# Problemas para resolver
1. Resume el fragmento seleccionado en dos oraciones.
2. Contesta con datos del fragmento seleccionado:
(a) ¿Qué hizo Cristo después de curar a los enfermos?
(b) ¿Cómo es el mundo al que es arrojado el hombre al nacer?
(c) ¿En qué materia plasma el idealista la idea nueva al enunciarla?
3. Indica si cada afirmación coincide con el fragmento seleccionado y cita las palabras que lo deciden:
(a) Cristo dio de comer a los hambrientos antes de curar a los enfermos.
(b) El idealista centra su conciencia en el mundo de la materia mental abstracta.
(c) La sanación interior debe llegar después de la externa.

# Fragmento seleccionado
···
Y, después de eso, enseñarles un oficio, si es preciso. Fijémonos en que,
sintomáticamente, Cristo siempre, lo primero que hizo fue curar a los
“enfermos” y luego, multiplicó los panes y los peces para dar de comer a
los “hambrientos”.
Y es lógico: si el origen de la enfermedad es interno, habrá que
curar primero el interior para que esa sanación se manifieste en lo
externo.
18.
El hombre, al nacer, es arrojado a un mundo hostil y desconocido.
Y ha de ir aprendiendo a manejarse en él. Por eso necesita conocer,
dominar, asimilar y hacer propios los conocimientos básicos necesarios
para, sobre ellos, edificar su propia vida.
Para ver claro el modo de proceder, resultará conveniente estudiar
el proceso de la formación de la llamada conciencia colectiva. Es el
siguiente:
a- Un idealista, hombre cuya evolución mental le permite actuar y
centrar su conciencia en el mundo de la materia mental abstracta,
concibe o atrae o es inspirado por una idea nueva; la examina, la hace
propia, la elabora y la enuncia, plasmándola en materia mental concreta.
···
# Datos proporcionados
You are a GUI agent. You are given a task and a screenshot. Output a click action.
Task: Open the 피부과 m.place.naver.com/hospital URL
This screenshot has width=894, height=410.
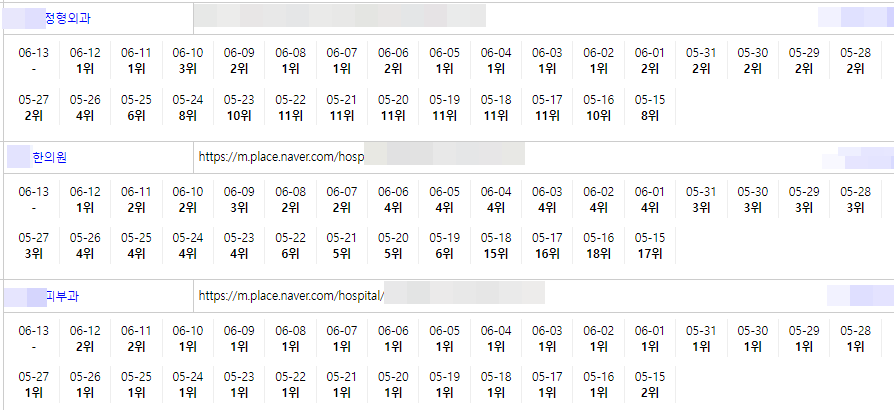pyautogui.click(x=291, y=295)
···
# Respuestas del ejercicio
1. Según el fragmento, Cristo primero curó a los enfermos y luego multiplicó los panes y los peces para los hambrientos, porque si el origen de la enfermedad es interno, hay que curar primero el interior. Además, el hombre, arrojado al nacer a un mundo hostil y desconocido, necesita hacer propios los conocimientos básicos para edificar su vida, y la formación de la conciencia colectiva empieza cuando un idealista concibe una idea nueva y la enuncia en materia mental concreta.

2.
(a) Multiplicó los panes y los peces para dar de comer a los hambrientos.
(b) Hostil y desconocido.
(c) En materia mental concreta.

3.
(a) No: "lo primero que hizo fue curar a los “enfermos”".
(b) Sí: "actuar y centrar su conciencia en el mundo de la materia mental abstracta".
(c) No: "habrá que curar primero el interior para que esa sanación se manifieste en lo externo".